Obama and the labor department did not comment on next steps regarding the injunction as of press time. 



Local employers brace for effects of new overtime ruleBusiness Concerns


The overtime change received heavy opposition from business groups, elected officials and local leaders because of concerns the rule will strain businesses and hinder job creation.


“It needed to be raised—that threshold had not been raised in like 20 years and it was low,” Armstrong said. “But the amount of it—they raised it 100 percent—and to regulate that you have to do it in six months [is a challenge for business owners].”


Locally, the retail, restaurant, nonprofit and hospitality industries could be most affected in the Lake Houston area, Armstrong said.


At Walgreens, some assistant managers will move from salaried positions to hourly positions if the rule is implemented, said Terry Vaughn, a district manager for 14 Walgreens stores in the Lake Houston area.


The move to hourly pay would eliminate certain bonuses and could affect morale for employees who feel like they have received a demotion, said Vaughn who also serves as the public affairs chairman for the Lake Houston Area Chamber of Commerce and has lobbied against the law with local legislators.

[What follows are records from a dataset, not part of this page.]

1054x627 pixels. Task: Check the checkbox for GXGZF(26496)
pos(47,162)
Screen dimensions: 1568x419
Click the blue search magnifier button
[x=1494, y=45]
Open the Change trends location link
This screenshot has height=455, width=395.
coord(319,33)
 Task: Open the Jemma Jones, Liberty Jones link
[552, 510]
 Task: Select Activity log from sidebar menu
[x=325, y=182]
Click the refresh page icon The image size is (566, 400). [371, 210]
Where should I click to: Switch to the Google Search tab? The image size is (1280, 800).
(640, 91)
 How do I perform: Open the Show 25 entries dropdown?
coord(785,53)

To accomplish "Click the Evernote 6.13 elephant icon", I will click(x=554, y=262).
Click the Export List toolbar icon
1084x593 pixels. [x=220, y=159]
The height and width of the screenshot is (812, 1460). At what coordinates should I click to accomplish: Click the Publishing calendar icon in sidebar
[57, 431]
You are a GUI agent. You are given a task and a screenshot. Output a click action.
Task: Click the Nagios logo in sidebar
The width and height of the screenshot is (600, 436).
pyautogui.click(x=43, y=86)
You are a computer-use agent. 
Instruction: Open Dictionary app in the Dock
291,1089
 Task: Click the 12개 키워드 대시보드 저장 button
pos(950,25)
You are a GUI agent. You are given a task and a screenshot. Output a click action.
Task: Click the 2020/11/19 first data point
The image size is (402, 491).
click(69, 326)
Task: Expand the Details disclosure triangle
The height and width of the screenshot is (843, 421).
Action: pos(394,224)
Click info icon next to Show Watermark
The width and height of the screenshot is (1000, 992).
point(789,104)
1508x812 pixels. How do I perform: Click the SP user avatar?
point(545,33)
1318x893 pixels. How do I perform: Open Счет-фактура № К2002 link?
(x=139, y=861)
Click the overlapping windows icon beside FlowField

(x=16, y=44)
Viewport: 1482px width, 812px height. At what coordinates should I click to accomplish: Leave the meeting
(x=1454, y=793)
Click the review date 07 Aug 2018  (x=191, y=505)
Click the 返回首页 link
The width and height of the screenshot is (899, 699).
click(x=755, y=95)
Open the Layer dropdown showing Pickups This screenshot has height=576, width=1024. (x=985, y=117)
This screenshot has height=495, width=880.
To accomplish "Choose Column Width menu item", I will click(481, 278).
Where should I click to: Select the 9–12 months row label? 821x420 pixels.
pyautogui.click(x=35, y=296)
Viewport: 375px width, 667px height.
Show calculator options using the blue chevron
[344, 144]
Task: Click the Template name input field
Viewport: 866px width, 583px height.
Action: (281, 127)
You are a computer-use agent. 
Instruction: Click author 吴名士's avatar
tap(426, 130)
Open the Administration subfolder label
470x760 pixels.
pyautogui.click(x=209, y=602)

“The intent of the law is to give that person a higher wage, but most companies can’t do that or they would have already done it,” Vaughn said. “So what they do instead is take that person back down to hourly, which even if the [company] can protect that rate, it makes the team member feel like they did something wrong.”


For the automotive industry, which has its prices regulated by insurance companies, the additional labor costs could lead to layoffs, said Danny Sullivan, owner of Sullivan’s Advanced Paint and Body in Kingwood.


“Ultimately the consumer pays for this,” Sullivan said. “In a scenario like a doctor’s office, dentist office or even a body shop, insurance companies control what they can and can’t charge, which may cause a situation where fewer people will be hired, or unfortunately even people could be laid off.”